The SPE cartridge was preconditioned with one column volume of each of the following: ethyl acetate/hexane (75/25, v/v, with 1% acetic acid), methanol, and 0.1 M disodium hydrogen phosphate buffer adjusted to pH 6.0 with acetic acid in a water/methanol (95/5, v/v). The sample was loaded onto the preconditioned cartridge at a flow rate of approximately 0.5 mL/min. After complete loading, the cartridge was washed with 3 mL water and 3 mL water/methanol (50/50, v/v), and then dried under a nitrogen stream at high pressure for 1 min. The analytes were eluted with 2 mL of ethyl acetate/n-hexane (75/25, v/v, with 1% acetic acid) into tubes containing 6 µL of a 30% glycerol solution in methanol. The eluate was then evaporated using a vacuum concentrator (30 °C and 1 mbar for approximately 120 min) until only the glycerol plug remained. The residue is redissolved in 100 μL methanol and stored at −80 °C before LC-MS/MS analysis.

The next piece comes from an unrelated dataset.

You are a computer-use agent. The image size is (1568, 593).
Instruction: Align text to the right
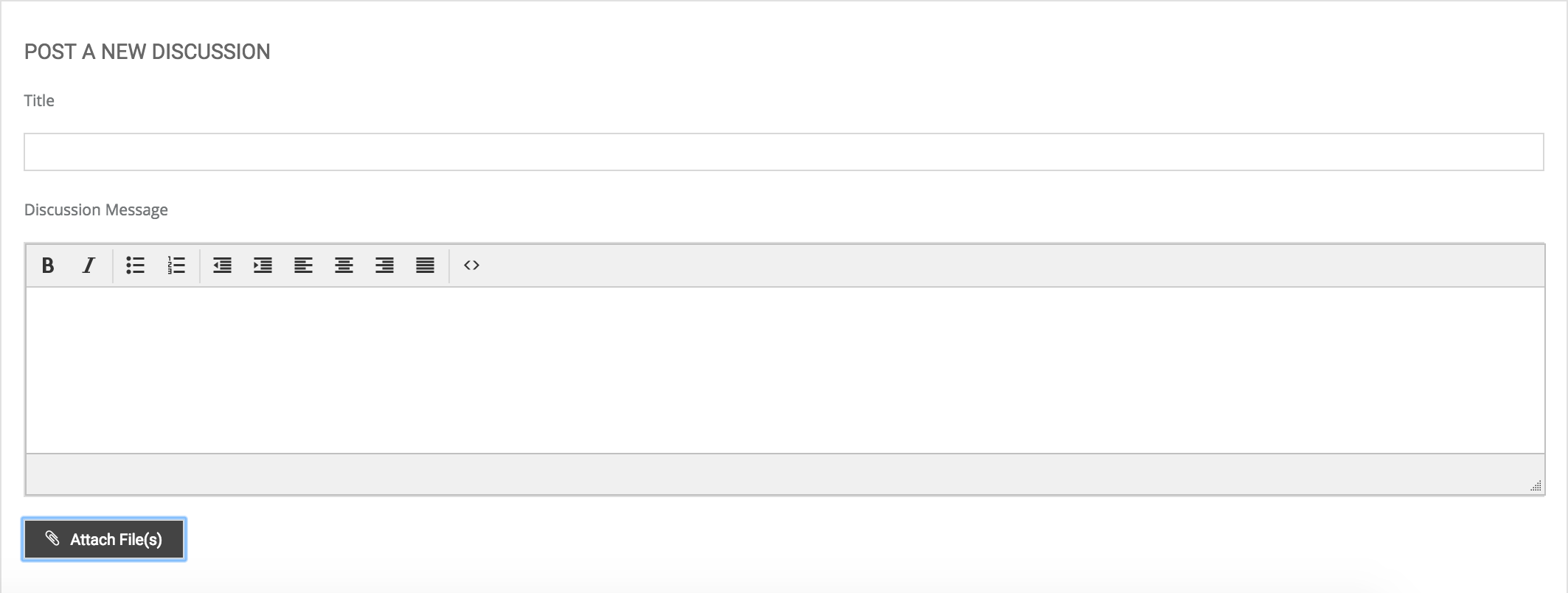click(x=384, y=266)
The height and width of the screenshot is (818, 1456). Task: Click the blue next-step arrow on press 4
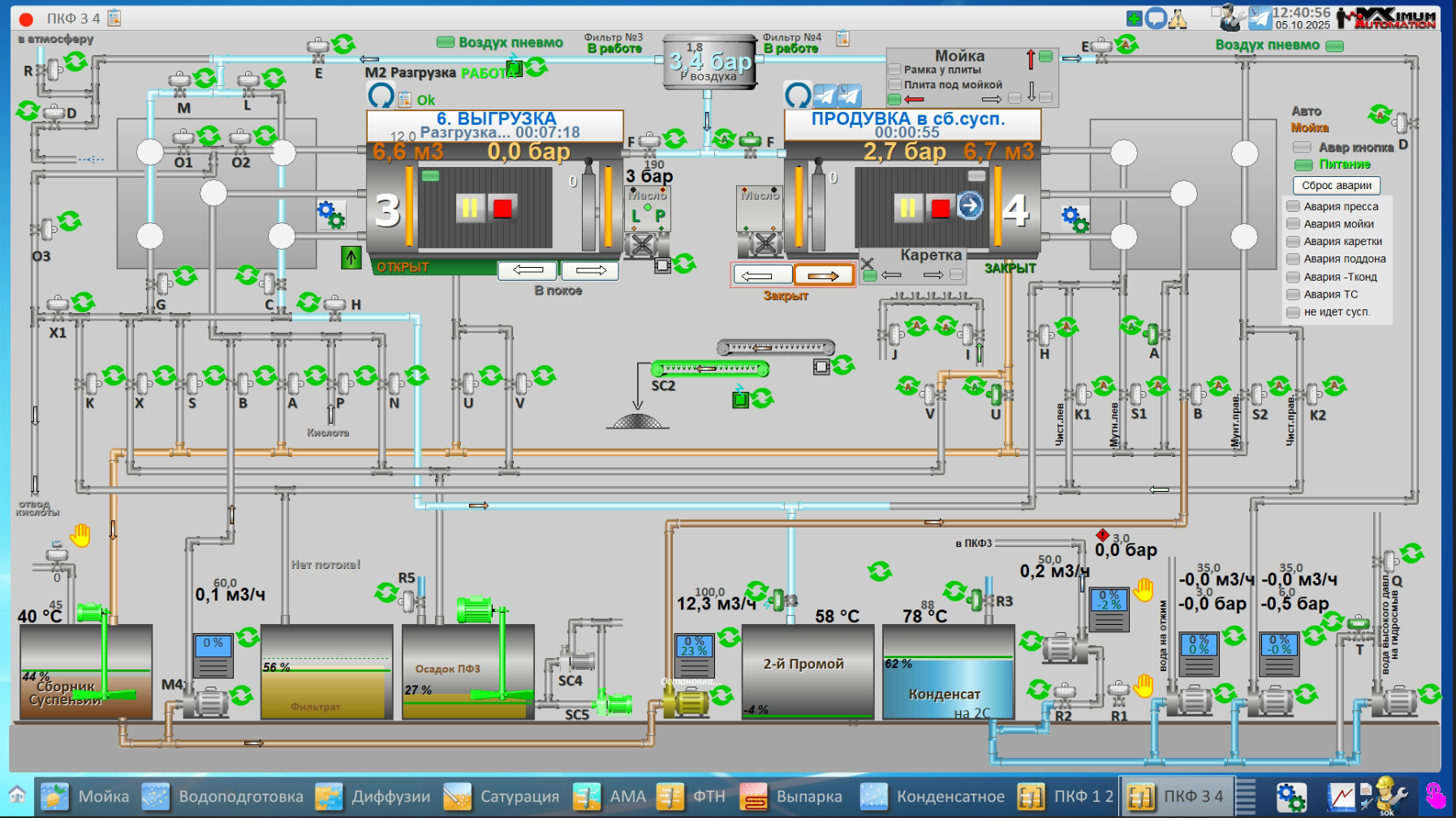[x=969, y=206]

LC-MS/MS: chromatographic separation was performed on ExionLC Series UHPLC (Applied Biosystems SCIEX, Foster City, USA) equipped with an ACQUITY UPLC C18 reversed phase column (100 mm × 2.1 mm; 1.7 μm). The column was washed and readjusted to the initial conditions before each run and the column temperature was kept 30 °C. The mobile phase consisted of solvent A (0.02% aqueous acetic acid) and solvent B (acetonitrile). The gradient elution conditions were as follows: 0–5 min, 20% B; 5–11 min, 20% to 95% B; 11–15 min, 95% B; 15–15.1 min, 95% to 98% B; 15.1–25 min, 98% B; 25–25.1 min, 98% to 20% B; 25.1–30 min, 20% B, at a flow rate of 0.4 mL/min.

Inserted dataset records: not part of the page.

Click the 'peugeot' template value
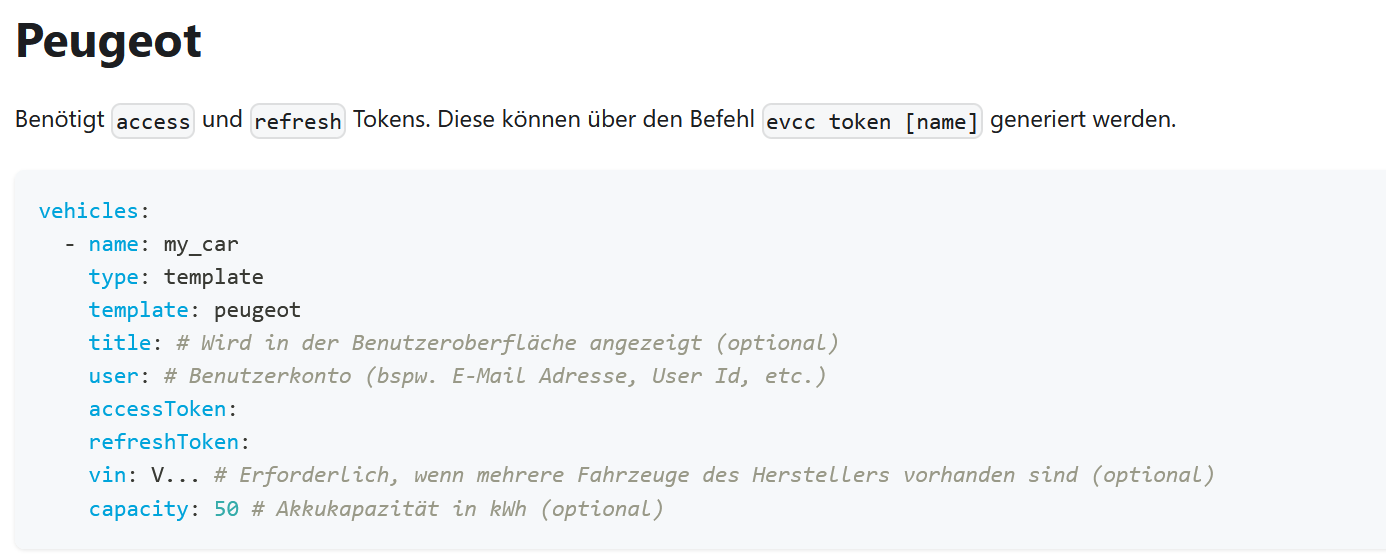 point(257,310)
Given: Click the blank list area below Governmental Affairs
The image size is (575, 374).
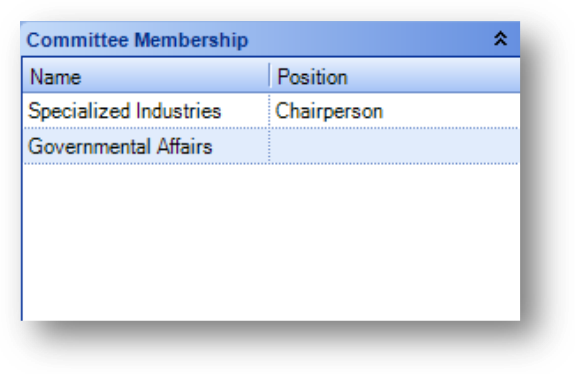Looking at the screenshot, I should pyautogui.click(x=271, y=242).
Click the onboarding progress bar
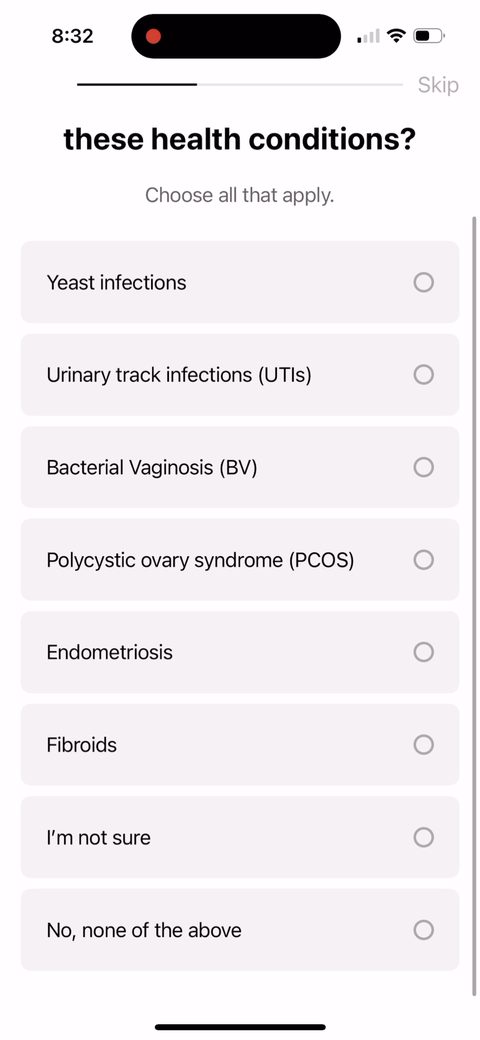Image resolution: width=480 pixels, height=1040 pixels. point(240,85)
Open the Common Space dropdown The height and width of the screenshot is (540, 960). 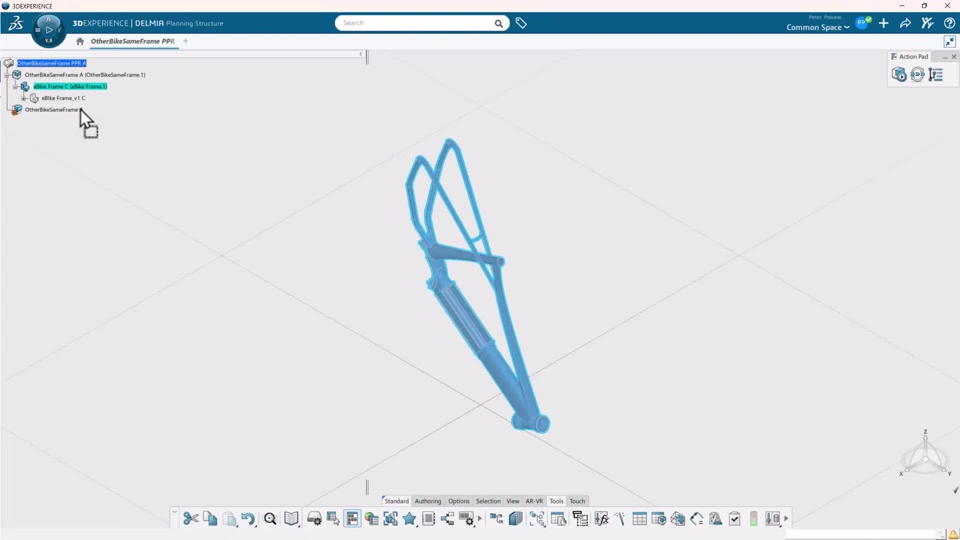pyautogui.click(x=817, y=27)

The mass analysis was performed on a Qtrap 6500 mass spectrometer (Applied Biosystems SCIEX, Darmstadt, Germany) equipped with an ESI source. The analysis was conducted in negative ion mode, and ions were identified and quantified using multiple reaction monitoring (MRM). Compounds were quantified using stable internal standards. The operating conditions were as follows: the temperature was 600 °C; the ion spray voltage was −2.5 kV; the declustering potential was −60 eV, and the entrance potential was −7 eV; the curtain gas, ion source gas 1 (nitrogen drying gas), and ion source gas 2 (nebulizer gas) were all set to 35 psi. The data collection was performed using Analyst 1.6.2 software, and quantification was carried out using MultiQuant software (SCIEX, Framingham, MA, USA).

Statistical analysis

Microsoft Excel software was employed to calculate the mean value and standard deviation of the samples. Multivariate statistical analysis was performed using the MetaboAnalyst 6.0 (https://www.metaboanalyst.ca/) and OmicStudio tools (https://www.omicstudio.cn/tool). Statistical analyses were performed using SPSS version 23.0 (SPSS Inc., Chicago, IL). Differences among experimental groups were assessed by one-way analysis of variance (ANOVA), with Tukey’s HSD applied for post hoc test. The Benjamini–Hochberg procedure was adopted for false discovery rate (FDR) correction to account for the multiple testing problem. The adjusted p < 0.05 was considered statistically significant. The heatmap were generated using TBtools.